Three 
                Polish piano concertos of the twentieth century. All are very 
                much of  that century.  
              
 
              
Panufnik 
                differs from the other two in that he wrote this work in England 
                whence he had fled after the pogroms of the late 1940s. For several 
                years he conducted the City of Birmingham Symphony Orchestra. 
                He wrote the concerto in Duckenfield and conducted the premiere 
                given by the CBSO on 5 January 1962. The soloist was Kendall Taylor. 
                The work was revised in the early 1980s and the composer conducted 
                the BBCSO in this new version on 8 July 1983. The pianist then 
                was the redoubtable John Ogdon. I heard the earlier version in 
                a BBC Scottish SO 65th birthday concert in the 1970s when 
                the soloist was Malcolm Binns.
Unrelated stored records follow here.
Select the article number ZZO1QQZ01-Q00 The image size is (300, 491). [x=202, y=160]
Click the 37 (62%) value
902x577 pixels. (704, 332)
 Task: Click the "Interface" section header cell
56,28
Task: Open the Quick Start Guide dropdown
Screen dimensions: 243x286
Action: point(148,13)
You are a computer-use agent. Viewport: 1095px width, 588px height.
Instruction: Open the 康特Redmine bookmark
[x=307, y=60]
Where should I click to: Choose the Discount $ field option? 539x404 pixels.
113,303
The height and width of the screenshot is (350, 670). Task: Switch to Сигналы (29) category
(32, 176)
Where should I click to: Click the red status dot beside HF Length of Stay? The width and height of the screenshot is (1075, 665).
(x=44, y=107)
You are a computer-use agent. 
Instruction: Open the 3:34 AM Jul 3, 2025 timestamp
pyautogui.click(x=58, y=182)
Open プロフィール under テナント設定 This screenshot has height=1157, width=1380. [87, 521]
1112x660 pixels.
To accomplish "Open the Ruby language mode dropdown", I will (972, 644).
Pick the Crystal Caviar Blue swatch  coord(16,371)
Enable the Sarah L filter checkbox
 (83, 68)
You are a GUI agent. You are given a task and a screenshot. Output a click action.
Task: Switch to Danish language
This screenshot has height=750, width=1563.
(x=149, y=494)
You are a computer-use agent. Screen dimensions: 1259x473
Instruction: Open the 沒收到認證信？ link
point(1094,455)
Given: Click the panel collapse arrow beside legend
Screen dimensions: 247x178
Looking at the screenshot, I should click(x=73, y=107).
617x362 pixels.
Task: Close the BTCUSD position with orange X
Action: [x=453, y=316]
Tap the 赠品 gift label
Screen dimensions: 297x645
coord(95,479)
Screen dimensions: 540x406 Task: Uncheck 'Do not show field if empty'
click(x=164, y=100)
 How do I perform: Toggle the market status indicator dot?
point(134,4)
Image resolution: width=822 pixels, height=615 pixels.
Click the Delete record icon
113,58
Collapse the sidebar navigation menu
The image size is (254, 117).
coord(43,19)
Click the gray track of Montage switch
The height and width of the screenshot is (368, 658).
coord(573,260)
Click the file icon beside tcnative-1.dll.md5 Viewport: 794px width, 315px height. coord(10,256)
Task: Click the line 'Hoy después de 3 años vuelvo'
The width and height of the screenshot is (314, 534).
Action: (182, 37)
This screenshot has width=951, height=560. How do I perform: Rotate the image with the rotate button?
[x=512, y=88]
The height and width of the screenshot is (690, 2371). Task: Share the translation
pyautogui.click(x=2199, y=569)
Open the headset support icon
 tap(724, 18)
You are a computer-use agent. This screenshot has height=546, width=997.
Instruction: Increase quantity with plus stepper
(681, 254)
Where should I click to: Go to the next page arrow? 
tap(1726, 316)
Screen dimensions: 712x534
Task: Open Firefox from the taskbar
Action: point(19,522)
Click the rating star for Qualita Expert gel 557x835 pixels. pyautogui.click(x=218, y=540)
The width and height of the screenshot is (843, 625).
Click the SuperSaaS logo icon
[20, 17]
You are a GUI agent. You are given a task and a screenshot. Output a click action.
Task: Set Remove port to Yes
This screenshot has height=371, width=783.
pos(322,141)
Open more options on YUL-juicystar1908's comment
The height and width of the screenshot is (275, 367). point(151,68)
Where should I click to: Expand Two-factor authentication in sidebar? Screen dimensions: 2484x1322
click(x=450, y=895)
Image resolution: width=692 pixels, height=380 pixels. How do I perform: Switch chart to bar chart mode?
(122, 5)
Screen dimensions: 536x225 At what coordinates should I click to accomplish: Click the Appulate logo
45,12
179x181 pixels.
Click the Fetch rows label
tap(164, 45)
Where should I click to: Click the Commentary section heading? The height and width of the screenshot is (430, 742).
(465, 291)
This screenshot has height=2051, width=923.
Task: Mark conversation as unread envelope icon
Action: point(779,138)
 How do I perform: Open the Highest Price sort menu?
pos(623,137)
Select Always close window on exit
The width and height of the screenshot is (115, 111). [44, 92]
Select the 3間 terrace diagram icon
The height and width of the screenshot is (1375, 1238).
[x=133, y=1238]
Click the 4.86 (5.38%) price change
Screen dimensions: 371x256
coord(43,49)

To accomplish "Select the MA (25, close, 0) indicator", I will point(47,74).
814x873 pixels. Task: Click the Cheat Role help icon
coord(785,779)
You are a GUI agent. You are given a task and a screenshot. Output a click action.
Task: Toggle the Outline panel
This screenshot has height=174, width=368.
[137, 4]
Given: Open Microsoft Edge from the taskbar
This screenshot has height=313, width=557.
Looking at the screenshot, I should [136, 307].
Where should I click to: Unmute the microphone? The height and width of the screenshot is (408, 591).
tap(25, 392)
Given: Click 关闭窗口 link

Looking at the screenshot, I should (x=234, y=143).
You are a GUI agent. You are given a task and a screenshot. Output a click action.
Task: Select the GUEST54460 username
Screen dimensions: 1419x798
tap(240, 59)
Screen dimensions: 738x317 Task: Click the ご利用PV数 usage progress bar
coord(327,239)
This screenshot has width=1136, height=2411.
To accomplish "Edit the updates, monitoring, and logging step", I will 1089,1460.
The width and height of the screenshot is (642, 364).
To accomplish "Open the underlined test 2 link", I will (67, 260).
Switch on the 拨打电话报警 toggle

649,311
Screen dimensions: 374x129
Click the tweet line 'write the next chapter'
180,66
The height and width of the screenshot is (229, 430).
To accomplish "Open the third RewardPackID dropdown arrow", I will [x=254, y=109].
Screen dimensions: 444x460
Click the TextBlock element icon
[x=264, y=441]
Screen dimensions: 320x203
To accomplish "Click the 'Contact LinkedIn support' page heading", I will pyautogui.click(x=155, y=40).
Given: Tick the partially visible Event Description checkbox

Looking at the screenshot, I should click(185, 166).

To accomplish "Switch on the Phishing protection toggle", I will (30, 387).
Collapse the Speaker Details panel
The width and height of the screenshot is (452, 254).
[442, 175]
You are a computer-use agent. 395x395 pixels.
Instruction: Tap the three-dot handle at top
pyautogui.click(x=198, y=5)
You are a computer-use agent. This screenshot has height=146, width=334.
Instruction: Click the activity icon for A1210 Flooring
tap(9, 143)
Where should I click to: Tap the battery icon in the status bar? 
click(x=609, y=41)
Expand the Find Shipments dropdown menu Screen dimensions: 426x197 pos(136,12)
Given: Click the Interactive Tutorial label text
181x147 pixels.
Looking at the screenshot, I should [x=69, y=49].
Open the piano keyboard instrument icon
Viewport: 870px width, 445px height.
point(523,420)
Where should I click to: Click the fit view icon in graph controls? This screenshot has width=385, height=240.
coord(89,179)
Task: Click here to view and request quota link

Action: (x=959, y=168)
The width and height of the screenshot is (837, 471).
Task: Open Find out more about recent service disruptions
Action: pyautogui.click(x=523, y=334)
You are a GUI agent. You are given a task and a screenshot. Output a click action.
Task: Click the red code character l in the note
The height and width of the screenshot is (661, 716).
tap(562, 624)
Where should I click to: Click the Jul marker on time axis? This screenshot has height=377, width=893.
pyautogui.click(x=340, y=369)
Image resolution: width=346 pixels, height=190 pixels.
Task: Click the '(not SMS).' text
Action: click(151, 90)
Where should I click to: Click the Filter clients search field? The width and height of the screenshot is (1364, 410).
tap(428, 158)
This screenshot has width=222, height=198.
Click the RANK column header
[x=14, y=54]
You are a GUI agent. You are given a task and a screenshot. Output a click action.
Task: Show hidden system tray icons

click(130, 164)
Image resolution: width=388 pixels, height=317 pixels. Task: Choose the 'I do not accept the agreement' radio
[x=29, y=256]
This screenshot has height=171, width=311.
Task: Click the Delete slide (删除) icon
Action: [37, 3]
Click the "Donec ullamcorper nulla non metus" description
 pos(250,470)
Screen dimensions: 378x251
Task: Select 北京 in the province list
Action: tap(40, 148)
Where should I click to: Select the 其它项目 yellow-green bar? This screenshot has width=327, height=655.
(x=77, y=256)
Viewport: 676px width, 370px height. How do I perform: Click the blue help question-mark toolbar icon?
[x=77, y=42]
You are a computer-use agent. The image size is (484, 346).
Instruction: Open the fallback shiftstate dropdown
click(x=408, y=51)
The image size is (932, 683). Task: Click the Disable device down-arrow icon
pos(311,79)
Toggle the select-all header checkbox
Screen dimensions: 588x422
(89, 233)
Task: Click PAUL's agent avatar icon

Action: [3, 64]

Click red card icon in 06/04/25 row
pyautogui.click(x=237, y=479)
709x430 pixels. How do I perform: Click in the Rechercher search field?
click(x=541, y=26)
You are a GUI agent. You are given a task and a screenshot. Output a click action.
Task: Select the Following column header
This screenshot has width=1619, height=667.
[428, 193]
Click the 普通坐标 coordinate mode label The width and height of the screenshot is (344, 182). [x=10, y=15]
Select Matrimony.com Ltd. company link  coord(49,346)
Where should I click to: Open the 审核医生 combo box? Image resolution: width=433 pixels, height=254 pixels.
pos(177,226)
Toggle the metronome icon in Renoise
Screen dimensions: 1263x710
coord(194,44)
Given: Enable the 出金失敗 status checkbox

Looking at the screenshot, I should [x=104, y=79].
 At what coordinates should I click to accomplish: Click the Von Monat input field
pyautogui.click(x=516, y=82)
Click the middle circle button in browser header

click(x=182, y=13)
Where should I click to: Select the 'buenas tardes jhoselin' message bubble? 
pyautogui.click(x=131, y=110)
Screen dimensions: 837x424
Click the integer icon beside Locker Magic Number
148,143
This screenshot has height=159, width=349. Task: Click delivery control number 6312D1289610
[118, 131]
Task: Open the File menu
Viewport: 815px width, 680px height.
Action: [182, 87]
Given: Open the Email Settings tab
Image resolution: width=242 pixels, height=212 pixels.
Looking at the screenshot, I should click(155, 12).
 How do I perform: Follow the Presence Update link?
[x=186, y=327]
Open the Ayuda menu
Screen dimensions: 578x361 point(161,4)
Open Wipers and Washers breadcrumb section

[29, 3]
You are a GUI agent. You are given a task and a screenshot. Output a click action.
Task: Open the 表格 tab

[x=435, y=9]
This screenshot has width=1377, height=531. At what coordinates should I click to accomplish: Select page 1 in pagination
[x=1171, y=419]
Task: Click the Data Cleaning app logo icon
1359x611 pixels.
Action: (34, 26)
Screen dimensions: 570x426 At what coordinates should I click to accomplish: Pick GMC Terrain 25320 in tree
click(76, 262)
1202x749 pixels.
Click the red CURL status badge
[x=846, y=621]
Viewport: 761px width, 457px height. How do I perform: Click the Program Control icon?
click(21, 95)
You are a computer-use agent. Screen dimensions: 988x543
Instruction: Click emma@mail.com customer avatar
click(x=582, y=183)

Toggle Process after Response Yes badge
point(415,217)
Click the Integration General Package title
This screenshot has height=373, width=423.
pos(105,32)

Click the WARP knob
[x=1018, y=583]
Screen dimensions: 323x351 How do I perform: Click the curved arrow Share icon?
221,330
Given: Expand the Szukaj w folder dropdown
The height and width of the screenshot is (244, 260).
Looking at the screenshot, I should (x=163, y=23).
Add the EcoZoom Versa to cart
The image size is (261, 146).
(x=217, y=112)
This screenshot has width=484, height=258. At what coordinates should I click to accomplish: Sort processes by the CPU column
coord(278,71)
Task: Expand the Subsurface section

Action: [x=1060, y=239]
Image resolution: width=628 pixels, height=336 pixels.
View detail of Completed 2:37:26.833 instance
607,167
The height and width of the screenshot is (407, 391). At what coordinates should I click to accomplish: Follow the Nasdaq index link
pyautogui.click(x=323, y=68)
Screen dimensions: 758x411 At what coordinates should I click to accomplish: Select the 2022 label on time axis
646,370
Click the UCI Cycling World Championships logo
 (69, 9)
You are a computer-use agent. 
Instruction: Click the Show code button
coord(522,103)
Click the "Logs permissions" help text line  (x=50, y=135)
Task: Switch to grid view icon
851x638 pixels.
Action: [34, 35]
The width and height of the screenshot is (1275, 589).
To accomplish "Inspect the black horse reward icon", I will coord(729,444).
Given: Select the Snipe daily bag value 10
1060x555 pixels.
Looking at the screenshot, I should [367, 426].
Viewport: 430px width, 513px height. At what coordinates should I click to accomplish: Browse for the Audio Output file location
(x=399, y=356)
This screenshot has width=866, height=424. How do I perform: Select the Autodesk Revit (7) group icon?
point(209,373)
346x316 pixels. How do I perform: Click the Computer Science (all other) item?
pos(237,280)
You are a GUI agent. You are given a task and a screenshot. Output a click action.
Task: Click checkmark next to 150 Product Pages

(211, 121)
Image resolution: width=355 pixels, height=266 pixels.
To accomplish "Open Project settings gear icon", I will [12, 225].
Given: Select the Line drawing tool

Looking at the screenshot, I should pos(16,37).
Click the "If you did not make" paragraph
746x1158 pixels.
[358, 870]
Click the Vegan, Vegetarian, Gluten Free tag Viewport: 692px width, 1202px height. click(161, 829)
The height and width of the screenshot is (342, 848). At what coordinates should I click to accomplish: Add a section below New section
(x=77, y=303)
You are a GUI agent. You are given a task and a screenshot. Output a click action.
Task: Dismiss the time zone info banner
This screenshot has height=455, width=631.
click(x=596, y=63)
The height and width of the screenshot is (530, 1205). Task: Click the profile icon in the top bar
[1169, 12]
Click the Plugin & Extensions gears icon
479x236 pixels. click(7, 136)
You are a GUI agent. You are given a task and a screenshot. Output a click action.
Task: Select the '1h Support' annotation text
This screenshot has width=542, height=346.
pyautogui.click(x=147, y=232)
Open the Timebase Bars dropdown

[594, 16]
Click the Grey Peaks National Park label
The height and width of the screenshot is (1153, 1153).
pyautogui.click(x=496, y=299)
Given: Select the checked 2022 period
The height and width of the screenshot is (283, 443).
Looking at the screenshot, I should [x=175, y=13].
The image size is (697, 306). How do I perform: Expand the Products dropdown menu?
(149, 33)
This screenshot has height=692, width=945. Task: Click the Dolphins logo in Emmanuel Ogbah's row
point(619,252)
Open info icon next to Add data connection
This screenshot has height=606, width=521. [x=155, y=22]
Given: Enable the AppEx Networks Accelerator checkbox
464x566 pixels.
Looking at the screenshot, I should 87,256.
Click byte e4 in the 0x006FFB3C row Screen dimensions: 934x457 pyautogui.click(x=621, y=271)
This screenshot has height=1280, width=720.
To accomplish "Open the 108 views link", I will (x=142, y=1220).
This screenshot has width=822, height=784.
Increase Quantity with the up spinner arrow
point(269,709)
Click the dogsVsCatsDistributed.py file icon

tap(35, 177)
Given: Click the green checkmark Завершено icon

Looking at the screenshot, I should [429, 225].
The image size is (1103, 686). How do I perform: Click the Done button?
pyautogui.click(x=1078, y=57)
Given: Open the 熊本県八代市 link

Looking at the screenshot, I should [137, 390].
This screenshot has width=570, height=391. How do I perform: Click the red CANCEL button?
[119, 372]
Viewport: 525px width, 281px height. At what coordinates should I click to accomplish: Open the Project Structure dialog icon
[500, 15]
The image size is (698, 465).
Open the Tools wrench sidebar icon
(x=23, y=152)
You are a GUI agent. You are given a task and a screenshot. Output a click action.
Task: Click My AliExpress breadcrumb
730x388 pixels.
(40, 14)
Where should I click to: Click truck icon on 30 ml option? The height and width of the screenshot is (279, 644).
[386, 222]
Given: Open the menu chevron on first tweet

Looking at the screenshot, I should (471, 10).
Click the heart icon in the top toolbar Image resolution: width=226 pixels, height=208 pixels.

Ogdon was however a most apposite 
                choice of soloist for he relishes the keyboard cannonade and orchestral 
                salvoes that erupt throughout the first and last of three movements. 
                This is violence without much dissonance - one can look at Peter 
                Mennin's 1960s Piano Concerto (also wondrously championed by Ogdon 
                on CRI) for a parallel certainly in the context of the splenetic 
                activity. With Panufnik peace is rarely far from action and so 
                it proves with the meditative Molto tranquillo. He convinces 
                you that this peace has always been there continuing under the 
                brutality of battle but revealed when battles end. The piano part 
                amid the modest string anthems is somewhat Bergian. The piano 
                part in the finale is aggressively jazzy, active, on its toes. 
                Pobłocka makes hay with this, surmounting all technical challenges. 
                She has in her a superb Bartók cycle ... if only she can be lured 
                back into the studio. 
              
 
              
The 
                Lutosławski skitters and swerves, chitters and moans, 
                groans and rumbles, endlessly inventive in its virtuoso deployment 
                of the full resources of an orchestra. It is almost as if this 
                were by Messiaen without his fragrant spirituality. This is a 
                work that is written in knowledge of the achievements of Penderecki 
                and Sessions. There are though moments of high romance as in the 
                presto at 2.19 where the hammered piano chords sur-top 
                exciting orchestral writing suggesting some Rachmaninovian climax. 
                The movements, of which there are four, are played attacca. 
                My only criticism is that the fast music is all rather unremitting 
                though much can be forgiven for the way the composer ‘engineers’ 
                the last four exciting minutes.  
              
  
              
Szymański's 
                concerto is in one big movement which starts with sequence after 
                sequence of note-groups like a Bach fugue deconstructed and reassembled 
                with hesitations inbuilt. This retreats into an enchanted whistling 
                kingdom rather like late Tippett in lyrical mood (middle movement 
                of Triple Concerto). Melody is suggested not stated. A warm tense 
                updraft of quiet high writing for the violins boils mercilessly 
                upwards. This work impresses rather than endears and it suffers 
                from an ending that happens rather than seeming ordained by all 
                that has preceded it. Certainly a work to return to.